┌─ Listed entries

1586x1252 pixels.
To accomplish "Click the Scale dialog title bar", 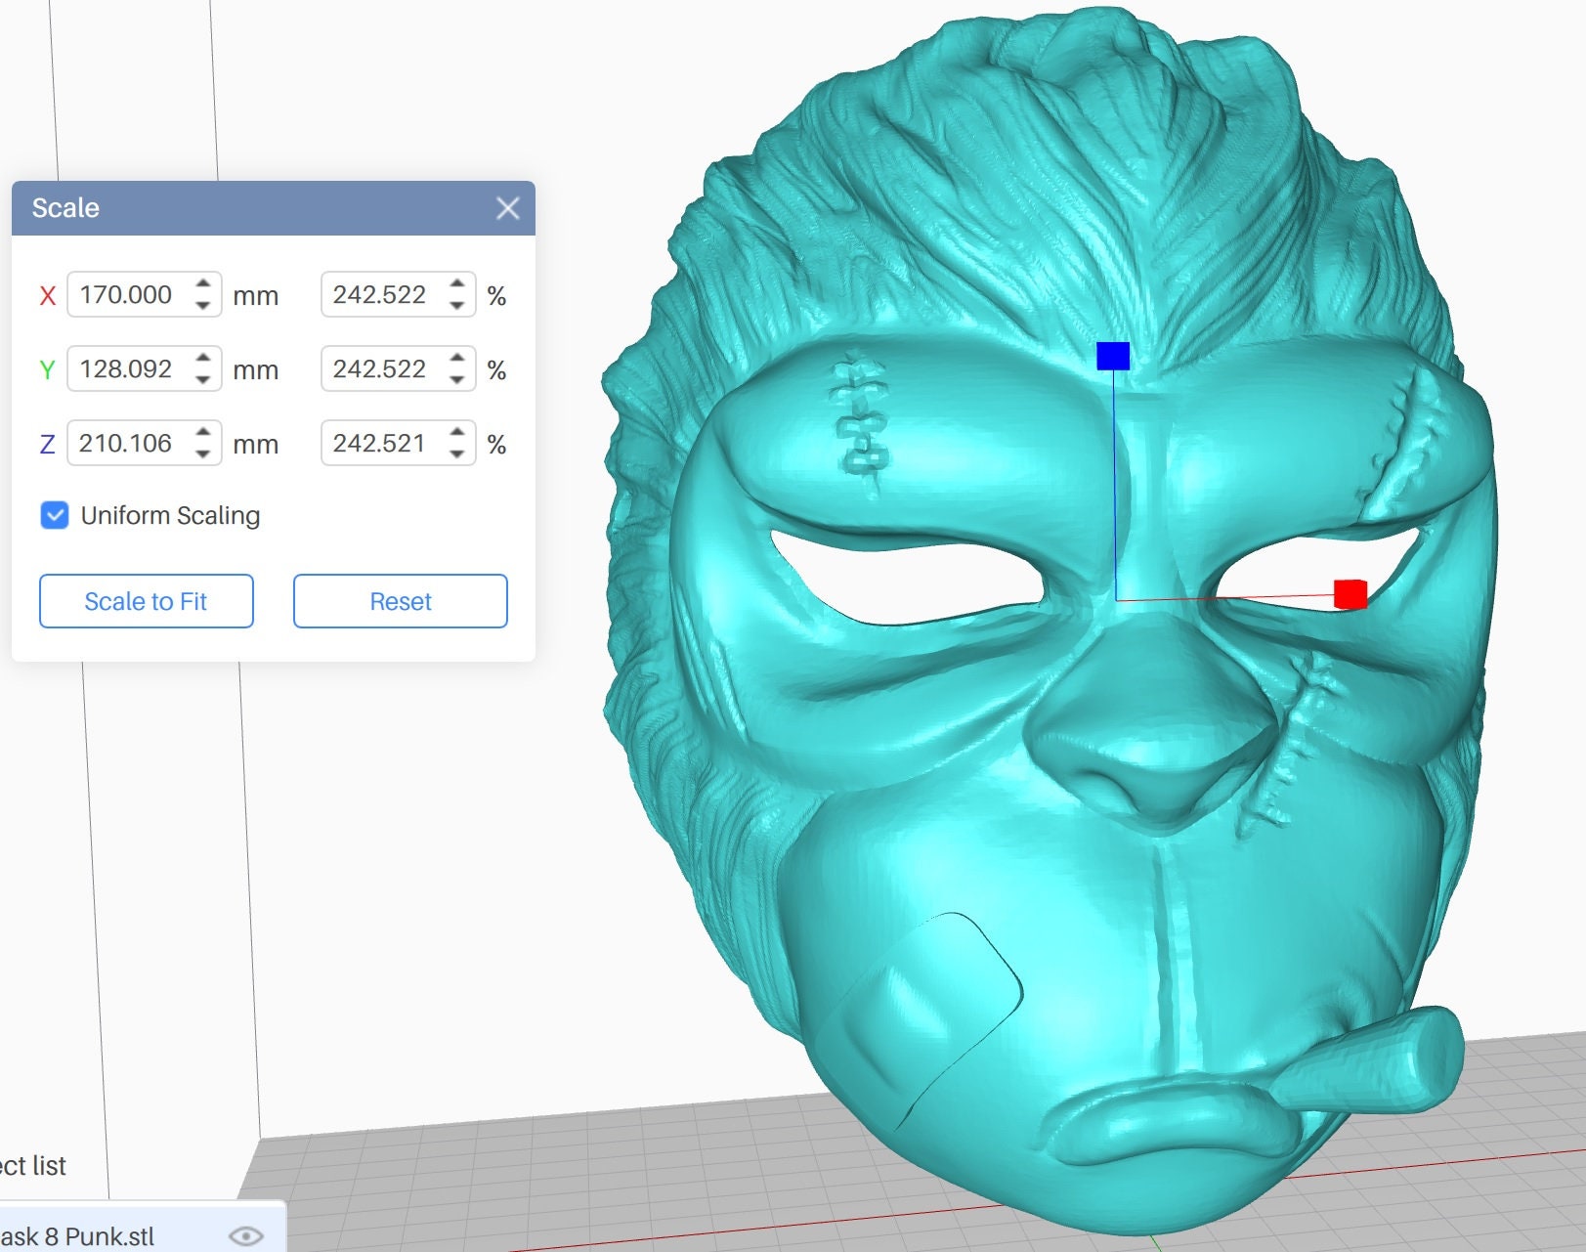I will point(274,207).
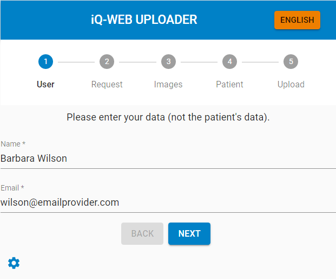Click the step 5 circle icon
Image resolution: width=336 pixels, height=279 pixels.
(x=291, y=61)
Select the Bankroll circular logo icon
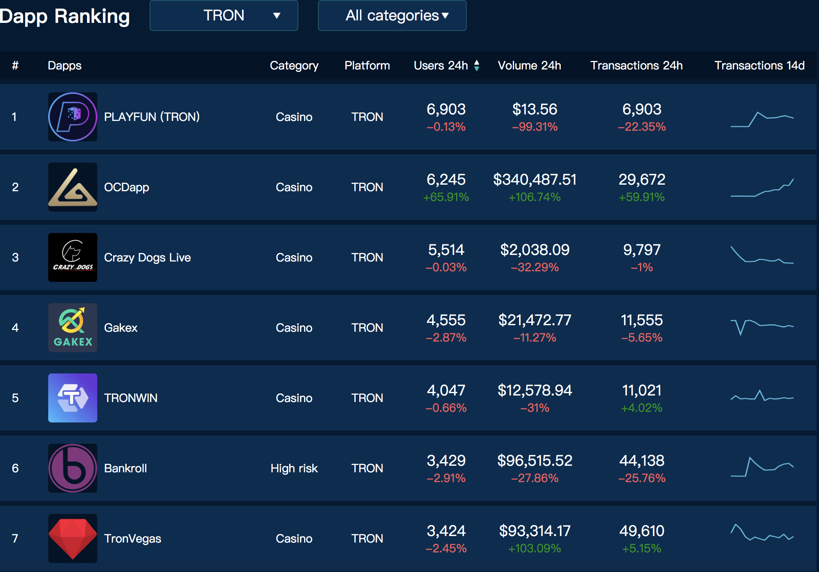The image size is (819, 572). [x=73, y=468]
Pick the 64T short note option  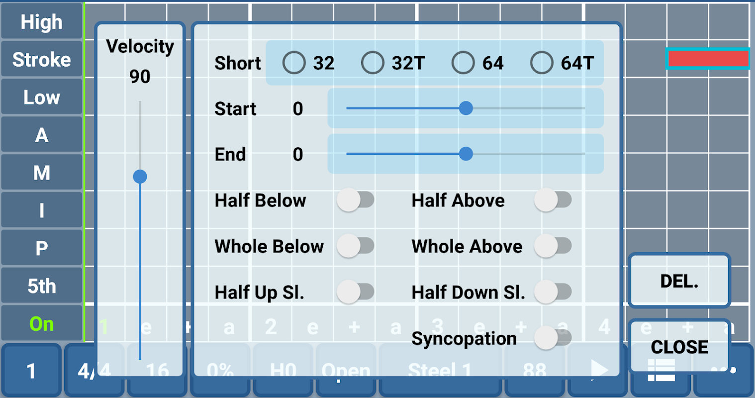[x=542, y=63]
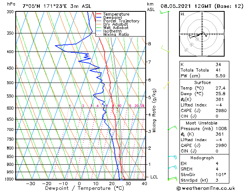
Task: Click the wind barb at 400 hPa level
Action: click(x=165, y=49)
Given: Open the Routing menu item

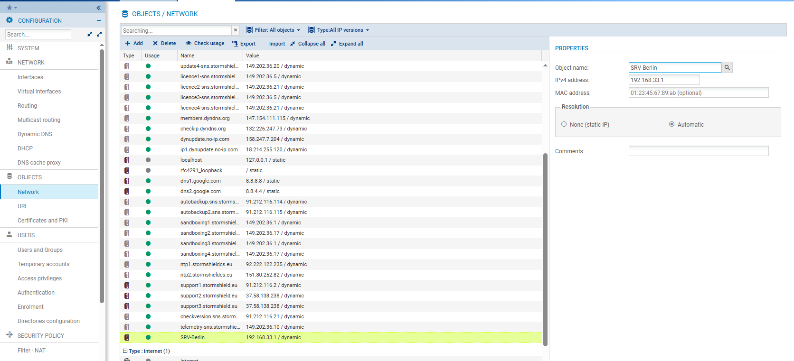Looking at the screenshot, I should pos(27,106).
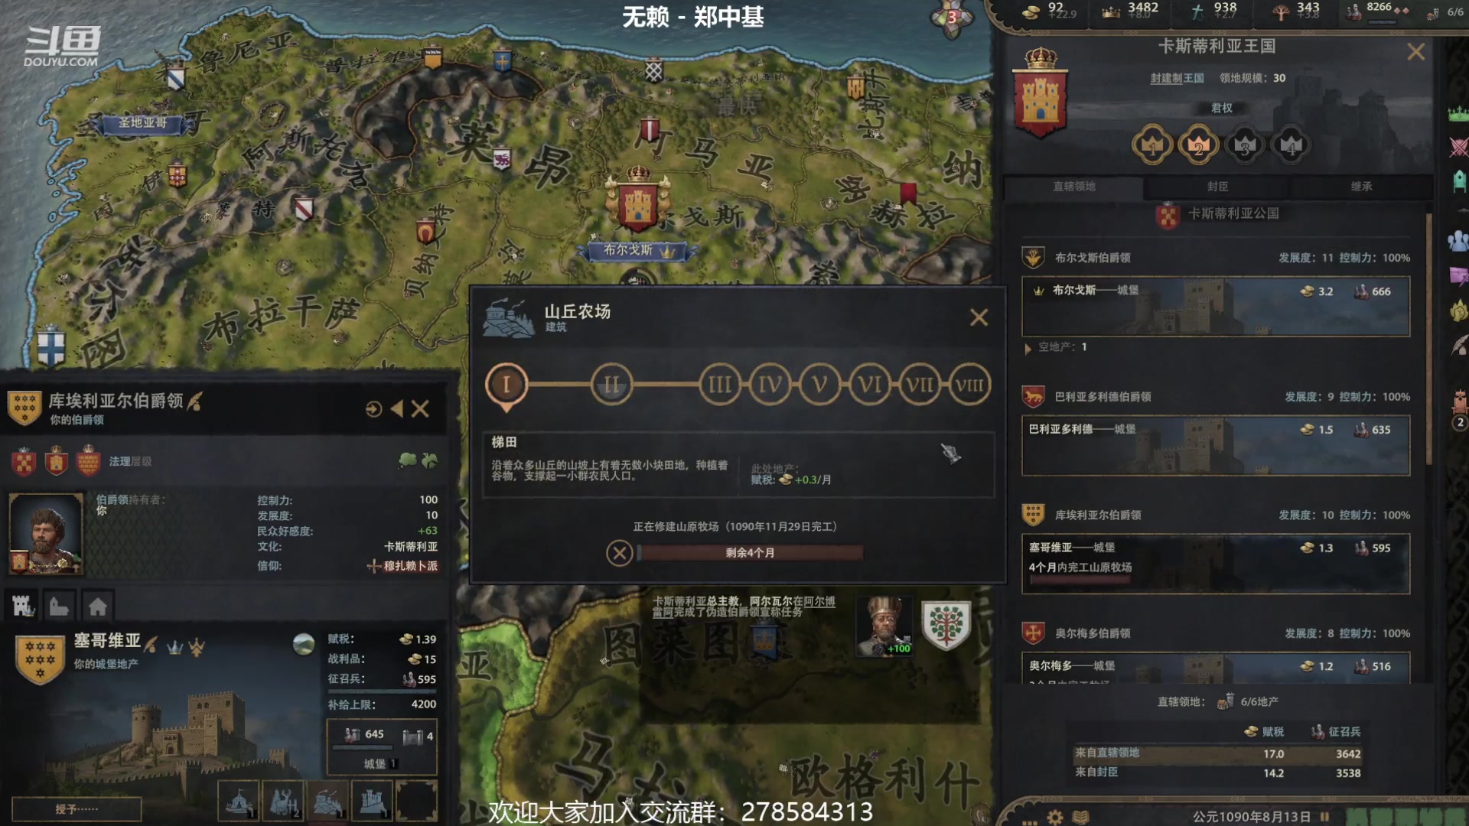
Task: Switch to the 封臣 tab
Action: tap(1217, 187)
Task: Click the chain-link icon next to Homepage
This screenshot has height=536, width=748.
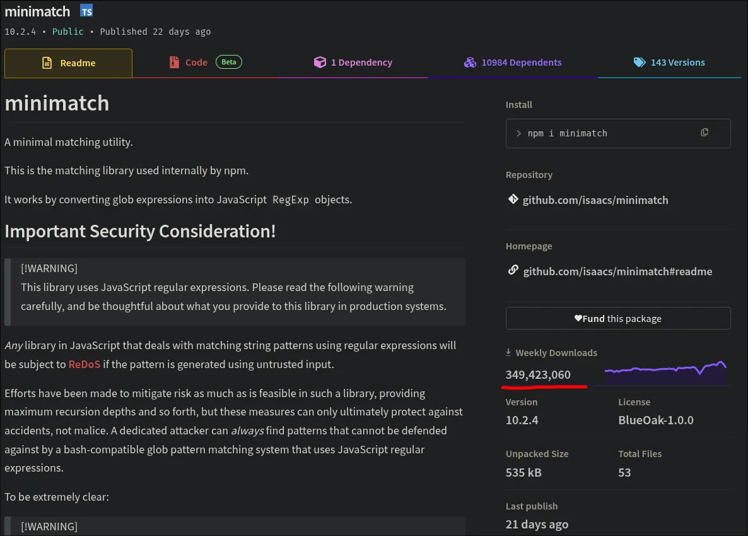Action: click(513, 270)
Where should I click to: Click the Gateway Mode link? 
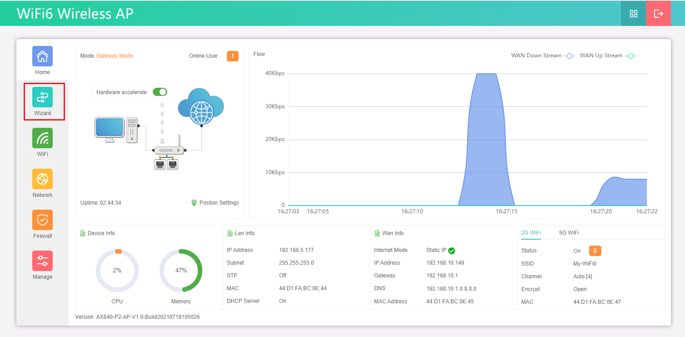click(x=115, y=56)
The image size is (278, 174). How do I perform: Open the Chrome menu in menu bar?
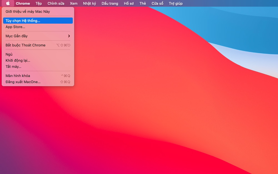tap(23, 3)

└─

### What you should do
Arrange the lines as a numbered list, starting at the line containing "Given: Open the Routing menu item" and ending with the last line, skipping blank lines. Leave the pictures out of your answer.

### Written response
1. Given: Open the Routing menu item
2. Looking at the screenshot, I should pos(27,106).
3. Task: Switch to the 封臣 tab
4. Action: tap(1217, 187)
5. Task: Click the chain-link icon next to Homepage
6. This screenshot has height=536, width=748.
7. Action: click(513, 270)
8. Where should I click to: Click the Gateway Mode link? 
9. click(x=115, y=56)
10. The image size is (278, 174). How do I perform: Open the Chrome menu in menu bar?
11. tap(23, 3)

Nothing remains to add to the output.